Toomey siblings prove the perfect pair

From the Dominion Post:

nicole and tim toomeySibling rivalry is nowhere to be seen when it comes to Wellington’s mixed pairs bowls champions Tim and Nicole Toomey. The young brother-sister combination ploughed through a high quality field over Labour Weekend to lift a centre title steeped in family ties. Tim, 21, and Nicole, 18, beat local identities Rob Ashton and Lui Hare on their home turf in a dramatic extra end to win the final 17-16 at the Johnsonville Bowling Club on Monday. It wasn’t the first time the Toomey kids have had a tilt at the title, though until last year they’d teamed up with parents, Victoria club life member Peter and his bowling wife Mary-Ann.

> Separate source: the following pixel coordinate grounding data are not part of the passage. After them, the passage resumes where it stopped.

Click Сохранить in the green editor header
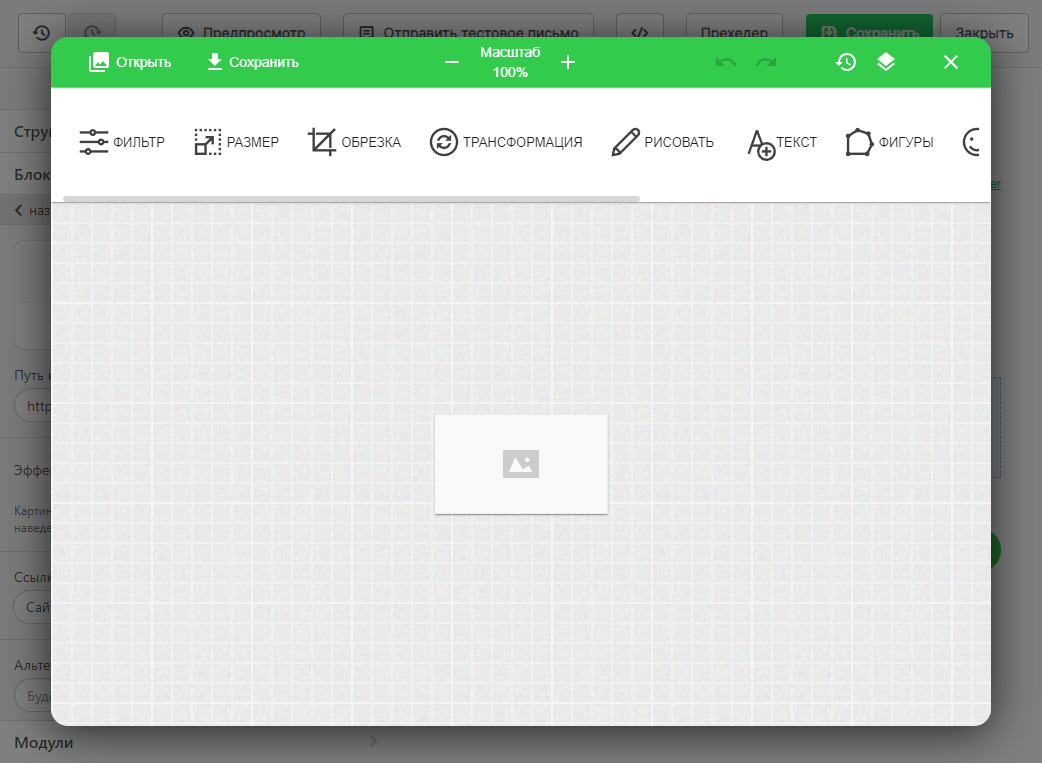This screenshot has height=763, width=1042. pyautogui.click(x=252, y=62)
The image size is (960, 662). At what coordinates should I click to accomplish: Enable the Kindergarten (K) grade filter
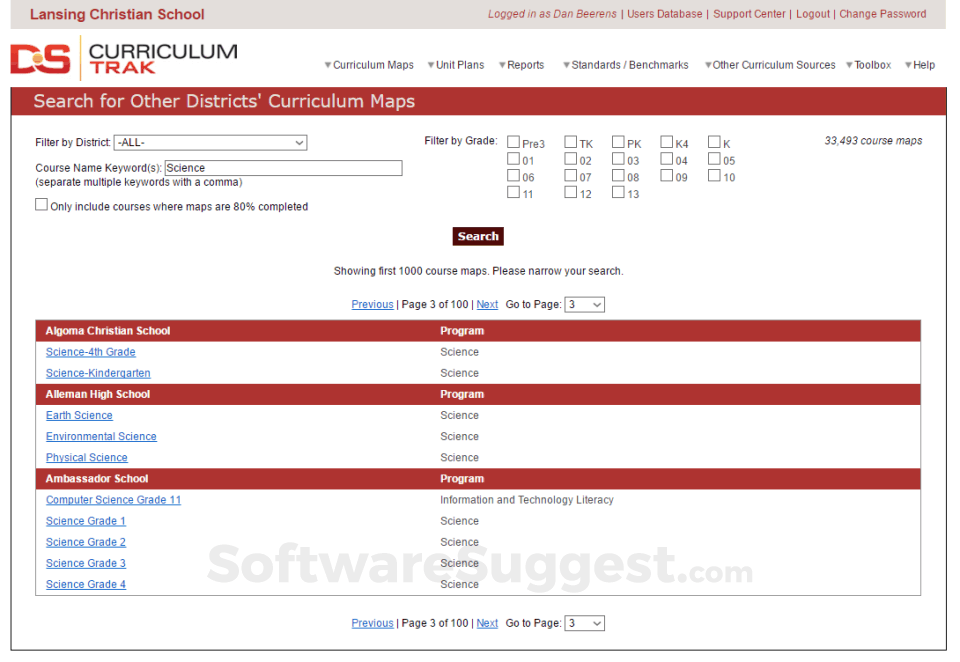click(x=714, y=141)
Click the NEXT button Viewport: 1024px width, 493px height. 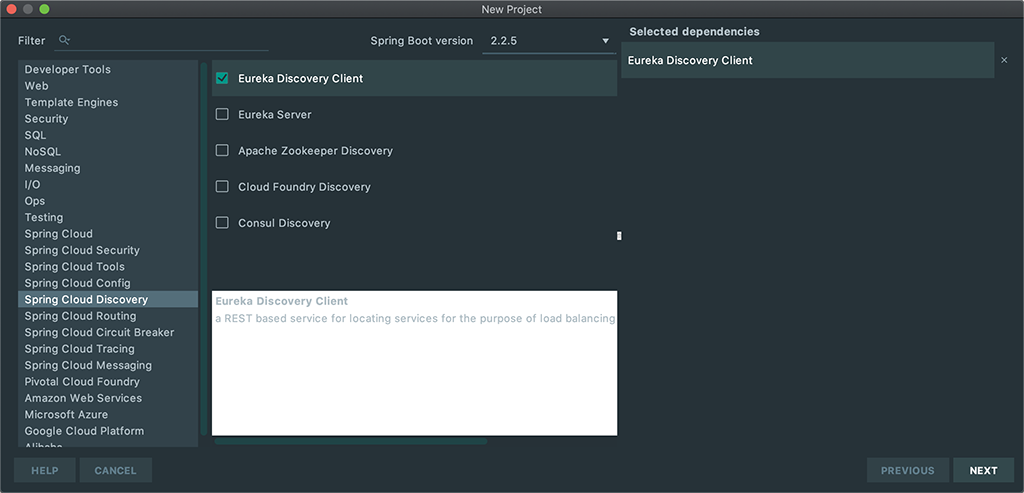point(982,470)
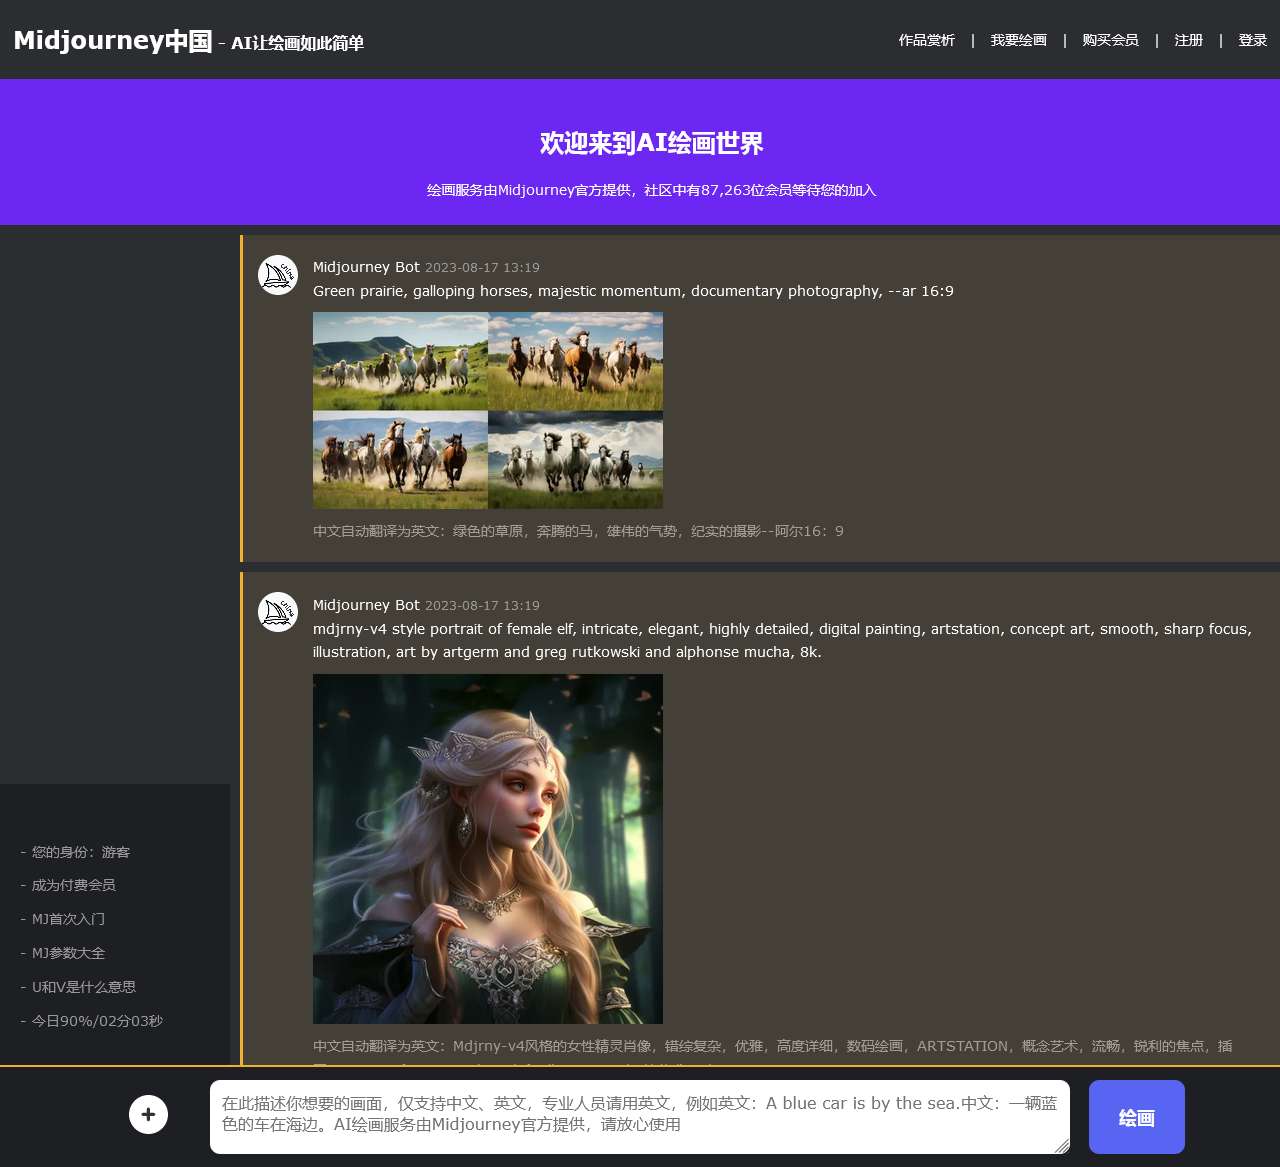The image size is (1280, 1167).
Task: Open the 成为付费会员 sidebar entry
Action: coord(73,885)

“We’d only played together once before, in the same event last year and we lost to Ashton and Hare,” Tim explained. “I played it a couple of years with mum and Nicole’s played it with dad. She’s [Nicole] all right, she puts up with my crap. I generally try to tell her what to do but she doesn’t always listen.”

Jokes aside, the Toomeys’ relaxed combination saw them beat highly rated Ben and Helen King in their semifinal before accounting for the home club favourites.

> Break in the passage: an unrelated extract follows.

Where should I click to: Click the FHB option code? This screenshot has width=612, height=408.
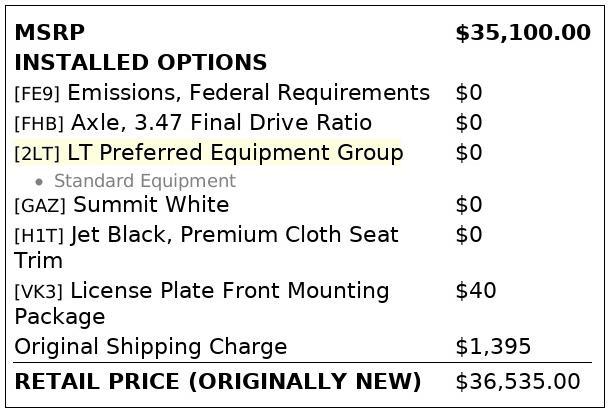[39, 124]
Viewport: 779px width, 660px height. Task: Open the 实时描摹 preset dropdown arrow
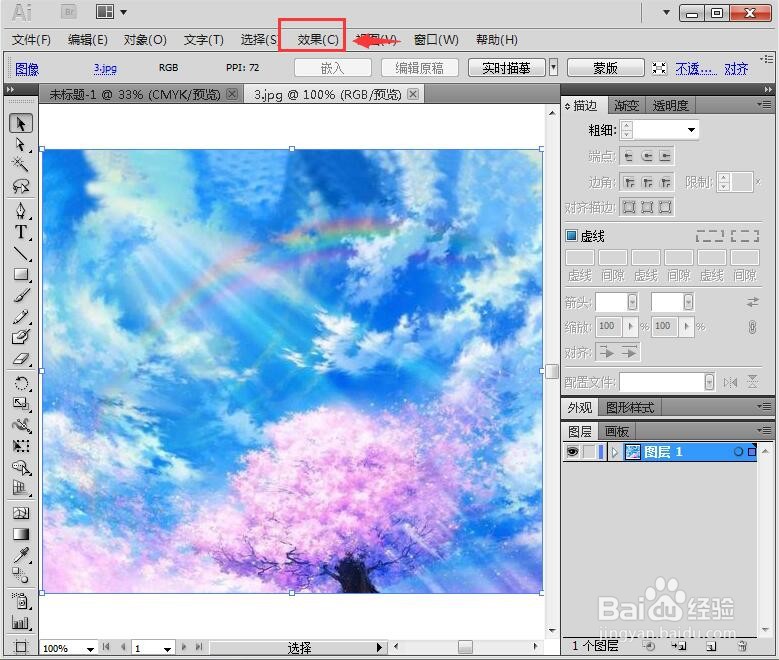click(553, 67)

“People always say your first centre title is pretty special and the best one, but I don’t know. I reckon it was better winning with my little sister,” Tim, an electrician by trade, said.

The Toomeys are no rookies despite their youth, having both started playing competitively in their early teens. Nicole, who was a national under-18 representative last year and is working in the area of early childhood care, reckons their combination is an easy one.

“He knows what he’s doing, so I have to listen to him most of the time. There’s a little rivalry when we play each other, but when we’re together we get on fine.”

And though she loves teaming up with her parents, Nicole says she tends to play a more aggressive style with her brother by her side.

“I think we attack the head a little more when we’re down on the scoreboard.”

That paid off against Ashton during a tense final that came down to the last bowl after three-and-a-half hours of play.

“The extra end got killed three times by them, so it took quite a while,” Tim said. “For the first three he [Ashton] killed I’d nailed it every time, but in the end Nic ended up putting the jack in the ditch with her last bowl and we held shot. Then Lui was too heavy trying to draw it and ended up in the ditch.”